= Henry Ussher (astronomer) =

Irish mathematician and astronomer

Henry Ussher (1741–1790) was an Irish mathematician and astronomer, best known as the inaugural Andrews Professor of Astronomy at Trinity College Dublin (TCD), a title later accompanied with the designation Royal Astronomer of Ireland. Ussher was a key player in the setting up of Dunsink Observatory outside the city of Dublin and was its first director.

==Life==
Henry was the fourth son of Samuel Ussher, rector of Dunganstown, County Wicklow, by his wife Frances Walsh. Elected a Scholar of Trinity College Dublin in 1759, he graduated B.A. in 1761, M.A. in 1764, B.D. and D.D. in 1779. He was elected to a fellowship in 1764, and co-opted senior fellow in 1781. He was Donegall Lecturer in Mathematics at TCD 1769-1770.

Appointed on 22 Jan 1783, the first Andrews Professor of Astronomy, Ussher went to London to order instruments for the planned Dunsink Observatory from Jesse Ramsden. These included: a small achromatic lens telescope, mounted on a polar axis, and carried by a heliostatic movement; an equatorial machine with circles five feet in diameter; a transit of six feet focal length, and a ten-foot vertical circle executed, after delays, on a reduced scale. Ussher chose the site for the observatory at Dunsink near Dublin, planned the building, and supervised its construction.

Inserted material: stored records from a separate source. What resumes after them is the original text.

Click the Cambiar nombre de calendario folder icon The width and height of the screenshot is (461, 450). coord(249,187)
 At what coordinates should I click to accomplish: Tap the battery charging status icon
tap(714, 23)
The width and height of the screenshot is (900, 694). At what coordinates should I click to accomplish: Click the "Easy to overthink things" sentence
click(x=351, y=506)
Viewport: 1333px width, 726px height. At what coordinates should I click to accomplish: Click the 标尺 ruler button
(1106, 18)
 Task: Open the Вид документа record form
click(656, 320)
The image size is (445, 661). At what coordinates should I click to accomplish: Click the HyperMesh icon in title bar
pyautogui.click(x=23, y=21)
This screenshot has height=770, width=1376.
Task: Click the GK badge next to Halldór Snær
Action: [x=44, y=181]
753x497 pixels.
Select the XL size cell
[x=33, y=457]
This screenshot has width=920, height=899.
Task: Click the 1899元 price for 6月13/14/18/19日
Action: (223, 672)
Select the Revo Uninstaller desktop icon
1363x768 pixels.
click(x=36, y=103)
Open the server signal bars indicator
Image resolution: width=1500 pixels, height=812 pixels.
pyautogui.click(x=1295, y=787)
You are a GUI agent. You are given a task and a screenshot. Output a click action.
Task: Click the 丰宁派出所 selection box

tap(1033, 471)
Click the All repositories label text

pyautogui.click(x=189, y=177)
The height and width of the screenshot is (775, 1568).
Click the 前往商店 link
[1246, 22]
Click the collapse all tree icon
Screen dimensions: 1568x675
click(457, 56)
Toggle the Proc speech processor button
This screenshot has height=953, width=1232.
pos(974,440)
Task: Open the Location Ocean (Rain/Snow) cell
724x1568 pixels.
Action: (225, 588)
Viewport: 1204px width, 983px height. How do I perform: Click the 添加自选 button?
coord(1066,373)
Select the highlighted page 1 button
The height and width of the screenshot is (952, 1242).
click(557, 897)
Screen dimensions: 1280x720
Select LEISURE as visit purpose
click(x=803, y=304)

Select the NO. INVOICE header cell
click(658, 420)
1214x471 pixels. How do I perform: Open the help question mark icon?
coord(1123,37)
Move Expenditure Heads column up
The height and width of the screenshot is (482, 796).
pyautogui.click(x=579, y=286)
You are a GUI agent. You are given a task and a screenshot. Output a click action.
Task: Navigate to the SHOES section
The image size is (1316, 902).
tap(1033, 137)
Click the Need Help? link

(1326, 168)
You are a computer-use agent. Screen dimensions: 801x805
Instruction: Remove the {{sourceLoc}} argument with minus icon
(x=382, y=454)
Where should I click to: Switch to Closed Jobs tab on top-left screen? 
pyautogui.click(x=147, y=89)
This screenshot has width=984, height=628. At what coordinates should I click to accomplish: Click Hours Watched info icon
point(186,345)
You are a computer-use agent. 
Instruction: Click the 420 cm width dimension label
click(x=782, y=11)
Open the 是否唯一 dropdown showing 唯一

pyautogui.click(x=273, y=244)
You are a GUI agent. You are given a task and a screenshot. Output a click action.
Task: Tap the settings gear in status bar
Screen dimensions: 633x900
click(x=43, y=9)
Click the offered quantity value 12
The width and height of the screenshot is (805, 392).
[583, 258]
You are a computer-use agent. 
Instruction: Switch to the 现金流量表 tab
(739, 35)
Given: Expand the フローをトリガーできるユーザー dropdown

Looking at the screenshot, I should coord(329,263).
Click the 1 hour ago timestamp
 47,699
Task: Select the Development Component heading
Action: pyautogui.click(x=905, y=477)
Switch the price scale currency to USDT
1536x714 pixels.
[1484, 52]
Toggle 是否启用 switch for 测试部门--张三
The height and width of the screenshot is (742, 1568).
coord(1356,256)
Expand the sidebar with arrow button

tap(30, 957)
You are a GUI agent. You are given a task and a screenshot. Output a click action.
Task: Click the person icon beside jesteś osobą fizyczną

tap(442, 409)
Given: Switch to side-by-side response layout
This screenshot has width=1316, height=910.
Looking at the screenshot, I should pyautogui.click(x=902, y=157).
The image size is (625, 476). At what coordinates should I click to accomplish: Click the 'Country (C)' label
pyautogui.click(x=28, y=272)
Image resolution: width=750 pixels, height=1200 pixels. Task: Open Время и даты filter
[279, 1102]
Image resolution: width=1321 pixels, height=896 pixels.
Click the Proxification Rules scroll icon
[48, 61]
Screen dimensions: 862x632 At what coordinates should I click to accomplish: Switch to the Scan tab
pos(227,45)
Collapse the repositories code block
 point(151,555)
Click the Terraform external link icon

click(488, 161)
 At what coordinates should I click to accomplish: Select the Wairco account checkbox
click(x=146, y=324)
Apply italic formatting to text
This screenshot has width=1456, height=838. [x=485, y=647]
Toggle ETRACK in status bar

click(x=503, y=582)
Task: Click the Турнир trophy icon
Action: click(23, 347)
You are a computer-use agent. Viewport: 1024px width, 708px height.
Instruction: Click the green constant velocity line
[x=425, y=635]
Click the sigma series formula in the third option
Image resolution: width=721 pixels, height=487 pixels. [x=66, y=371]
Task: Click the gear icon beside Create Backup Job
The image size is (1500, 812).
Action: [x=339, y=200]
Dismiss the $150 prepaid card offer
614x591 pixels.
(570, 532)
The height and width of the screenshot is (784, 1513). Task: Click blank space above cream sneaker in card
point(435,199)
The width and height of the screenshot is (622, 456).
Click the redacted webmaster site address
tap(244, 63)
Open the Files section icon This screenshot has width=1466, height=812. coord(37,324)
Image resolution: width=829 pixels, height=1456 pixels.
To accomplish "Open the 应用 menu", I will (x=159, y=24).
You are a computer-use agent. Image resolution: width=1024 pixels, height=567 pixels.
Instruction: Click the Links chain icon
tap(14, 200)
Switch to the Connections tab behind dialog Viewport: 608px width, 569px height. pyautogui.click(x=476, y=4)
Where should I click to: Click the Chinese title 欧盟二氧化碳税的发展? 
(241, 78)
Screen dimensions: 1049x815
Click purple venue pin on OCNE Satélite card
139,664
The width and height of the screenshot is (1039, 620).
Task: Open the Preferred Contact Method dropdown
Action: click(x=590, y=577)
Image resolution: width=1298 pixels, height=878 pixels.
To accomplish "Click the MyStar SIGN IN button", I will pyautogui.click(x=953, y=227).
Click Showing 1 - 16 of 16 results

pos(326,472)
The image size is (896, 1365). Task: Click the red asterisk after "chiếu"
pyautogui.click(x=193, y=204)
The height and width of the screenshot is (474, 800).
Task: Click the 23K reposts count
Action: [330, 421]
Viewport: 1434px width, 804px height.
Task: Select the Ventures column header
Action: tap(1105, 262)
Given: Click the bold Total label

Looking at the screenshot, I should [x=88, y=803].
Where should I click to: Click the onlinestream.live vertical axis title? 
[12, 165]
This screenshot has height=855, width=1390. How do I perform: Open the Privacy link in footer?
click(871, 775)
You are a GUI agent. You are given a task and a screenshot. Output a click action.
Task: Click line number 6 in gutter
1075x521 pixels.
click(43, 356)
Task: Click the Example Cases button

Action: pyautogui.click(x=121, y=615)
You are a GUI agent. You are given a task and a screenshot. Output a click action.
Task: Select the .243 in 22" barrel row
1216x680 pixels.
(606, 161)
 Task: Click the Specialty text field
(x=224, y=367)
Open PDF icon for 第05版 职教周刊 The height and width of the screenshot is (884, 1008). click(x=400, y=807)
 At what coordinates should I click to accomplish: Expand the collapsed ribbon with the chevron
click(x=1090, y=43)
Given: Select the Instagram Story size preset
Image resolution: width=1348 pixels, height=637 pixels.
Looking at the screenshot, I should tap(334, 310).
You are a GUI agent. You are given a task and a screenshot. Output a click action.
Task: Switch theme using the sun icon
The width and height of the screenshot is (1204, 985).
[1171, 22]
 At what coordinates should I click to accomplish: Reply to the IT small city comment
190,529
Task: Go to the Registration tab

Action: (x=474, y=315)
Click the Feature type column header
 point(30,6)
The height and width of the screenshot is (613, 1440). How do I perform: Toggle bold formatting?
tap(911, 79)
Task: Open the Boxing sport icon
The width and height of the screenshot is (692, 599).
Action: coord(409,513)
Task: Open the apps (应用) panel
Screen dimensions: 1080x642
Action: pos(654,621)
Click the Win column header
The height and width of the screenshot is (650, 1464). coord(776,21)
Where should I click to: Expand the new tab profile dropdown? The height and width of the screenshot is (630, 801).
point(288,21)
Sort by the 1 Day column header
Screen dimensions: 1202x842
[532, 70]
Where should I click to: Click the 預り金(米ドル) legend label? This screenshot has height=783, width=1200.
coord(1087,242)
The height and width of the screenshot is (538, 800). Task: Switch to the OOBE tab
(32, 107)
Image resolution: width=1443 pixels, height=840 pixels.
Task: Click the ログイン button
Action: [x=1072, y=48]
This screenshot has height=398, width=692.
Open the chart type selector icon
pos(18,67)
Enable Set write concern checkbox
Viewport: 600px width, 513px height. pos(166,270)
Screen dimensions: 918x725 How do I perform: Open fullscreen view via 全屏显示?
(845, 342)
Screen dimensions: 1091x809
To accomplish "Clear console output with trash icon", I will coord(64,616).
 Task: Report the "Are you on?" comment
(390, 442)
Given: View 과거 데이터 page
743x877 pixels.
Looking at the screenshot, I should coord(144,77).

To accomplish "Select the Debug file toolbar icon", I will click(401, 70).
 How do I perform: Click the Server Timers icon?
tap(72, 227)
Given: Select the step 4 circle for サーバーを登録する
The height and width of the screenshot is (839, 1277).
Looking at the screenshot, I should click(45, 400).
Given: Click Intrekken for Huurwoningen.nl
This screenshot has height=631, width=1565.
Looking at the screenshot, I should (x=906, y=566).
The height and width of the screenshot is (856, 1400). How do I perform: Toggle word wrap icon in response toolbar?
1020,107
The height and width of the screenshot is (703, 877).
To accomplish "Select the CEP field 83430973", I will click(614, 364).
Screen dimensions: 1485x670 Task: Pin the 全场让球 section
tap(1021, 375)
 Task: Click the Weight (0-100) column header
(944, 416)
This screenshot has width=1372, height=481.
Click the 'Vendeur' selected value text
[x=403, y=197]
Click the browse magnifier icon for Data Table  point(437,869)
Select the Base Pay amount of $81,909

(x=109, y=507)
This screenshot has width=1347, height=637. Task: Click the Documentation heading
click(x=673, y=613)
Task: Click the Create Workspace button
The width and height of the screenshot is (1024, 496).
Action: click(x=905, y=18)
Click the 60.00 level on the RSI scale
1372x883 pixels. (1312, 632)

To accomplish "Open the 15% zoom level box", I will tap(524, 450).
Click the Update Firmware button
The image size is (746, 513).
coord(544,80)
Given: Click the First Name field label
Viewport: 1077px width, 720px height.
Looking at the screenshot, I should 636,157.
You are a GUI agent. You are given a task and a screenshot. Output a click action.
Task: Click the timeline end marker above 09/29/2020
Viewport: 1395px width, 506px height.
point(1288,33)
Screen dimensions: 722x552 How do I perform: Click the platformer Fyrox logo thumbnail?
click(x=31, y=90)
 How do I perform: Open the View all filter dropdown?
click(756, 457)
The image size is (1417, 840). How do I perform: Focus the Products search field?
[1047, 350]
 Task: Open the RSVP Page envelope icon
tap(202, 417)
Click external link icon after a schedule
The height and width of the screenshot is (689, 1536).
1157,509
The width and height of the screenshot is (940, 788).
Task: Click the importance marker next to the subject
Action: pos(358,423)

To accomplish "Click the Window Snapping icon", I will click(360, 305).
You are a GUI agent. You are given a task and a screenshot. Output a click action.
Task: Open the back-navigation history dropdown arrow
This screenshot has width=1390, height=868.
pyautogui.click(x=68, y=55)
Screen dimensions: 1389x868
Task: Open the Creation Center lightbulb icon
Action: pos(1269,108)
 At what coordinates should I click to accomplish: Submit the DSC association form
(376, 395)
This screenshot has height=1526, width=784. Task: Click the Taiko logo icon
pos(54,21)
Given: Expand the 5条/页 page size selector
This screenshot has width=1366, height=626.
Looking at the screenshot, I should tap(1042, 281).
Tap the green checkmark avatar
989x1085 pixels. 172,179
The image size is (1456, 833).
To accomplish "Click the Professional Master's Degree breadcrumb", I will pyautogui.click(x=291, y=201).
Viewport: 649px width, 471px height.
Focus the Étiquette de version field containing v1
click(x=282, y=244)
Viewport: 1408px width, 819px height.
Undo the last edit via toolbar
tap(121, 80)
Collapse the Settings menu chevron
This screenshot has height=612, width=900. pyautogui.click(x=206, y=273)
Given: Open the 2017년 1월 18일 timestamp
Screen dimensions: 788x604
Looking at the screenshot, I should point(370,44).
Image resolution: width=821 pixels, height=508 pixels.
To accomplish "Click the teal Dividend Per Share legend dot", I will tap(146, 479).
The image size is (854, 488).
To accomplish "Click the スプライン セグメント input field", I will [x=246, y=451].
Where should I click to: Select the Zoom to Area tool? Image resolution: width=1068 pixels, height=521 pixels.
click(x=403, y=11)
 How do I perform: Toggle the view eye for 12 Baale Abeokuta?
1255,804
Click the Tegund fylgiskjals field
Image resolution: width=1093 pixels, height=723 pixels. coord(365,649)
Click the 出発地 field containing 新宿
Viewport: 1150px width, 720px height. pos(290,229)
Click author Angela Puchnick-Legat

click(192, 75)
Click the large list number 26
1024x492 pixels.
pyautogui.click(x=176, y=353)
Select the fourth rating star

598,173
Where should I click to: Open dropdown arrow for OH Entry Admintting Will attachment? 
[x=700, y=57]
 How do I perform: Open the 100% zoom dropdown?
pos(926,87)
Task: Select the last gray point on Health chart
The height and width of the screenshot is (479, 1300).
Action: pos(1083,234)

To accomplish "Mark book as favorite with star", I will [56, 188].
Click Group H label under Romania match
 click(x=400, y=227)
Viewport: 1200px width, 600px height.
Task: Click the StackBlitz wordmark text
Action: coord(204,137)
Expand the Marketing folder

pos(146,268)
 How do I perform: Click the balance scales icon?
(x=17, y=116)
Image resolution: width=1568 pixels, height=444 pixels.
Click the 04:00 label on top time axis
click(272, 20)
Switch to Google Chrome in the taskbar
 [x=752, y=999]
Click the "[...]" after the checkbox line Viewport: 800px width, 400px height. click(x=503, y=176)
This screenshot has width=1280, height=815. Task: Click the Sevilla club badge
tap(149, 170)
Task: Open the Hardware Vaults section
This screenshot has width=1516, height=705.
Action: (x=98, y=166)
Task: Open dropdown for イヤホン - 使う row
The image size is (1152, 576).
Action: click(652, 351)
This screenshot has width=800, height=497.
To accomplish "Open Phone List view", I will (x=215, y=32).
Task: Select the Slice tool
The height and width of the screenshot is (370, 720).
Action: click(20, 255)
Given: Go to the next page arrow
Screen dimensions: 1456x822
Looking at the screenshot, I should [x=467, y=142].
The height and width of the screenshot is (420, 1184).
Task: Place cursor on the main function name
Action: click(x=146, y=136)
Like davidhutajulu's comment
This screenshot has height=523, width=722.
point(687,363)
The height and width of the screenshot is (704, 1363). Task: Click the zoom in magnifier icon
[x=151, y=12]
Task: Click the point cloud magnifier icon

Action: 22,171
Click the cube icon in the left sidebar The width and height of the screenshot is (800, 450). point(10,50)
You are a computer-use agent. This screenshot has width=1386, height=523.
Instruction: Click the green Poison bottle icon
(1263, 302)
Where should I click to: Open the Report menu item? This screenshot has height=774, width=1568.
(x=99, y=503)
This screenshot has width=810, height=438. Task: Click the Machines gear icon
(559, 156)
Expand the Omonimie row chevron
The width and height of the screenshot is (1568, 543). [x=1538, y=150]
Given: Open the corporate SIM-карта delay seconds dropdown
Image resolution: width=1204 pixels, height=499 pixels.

Ussher's election as a fellow of the Royal Society of London on 24 November 1785 followed shortly after the incorporation of the Royal Irish Academy, of which he was an original member. He died at his house in Harcourt Street, Dublin, on 8 May 1790, and was buried in the college chapel.

==Works==
Papers contributed by Ussher to the Transactions of the Royal Irish Academy included "Observations on the Disappearance and Reappearance of Saturn's Rings in the Year 1789". From the compression of the globe of Saturn, he deduced a rotation period for the planet of 10 hours 12½ minutes.

==Family==
Ussher married Mary Burne, and left three sons and five daughters. The eldest son was Admiral Thomas Ussher.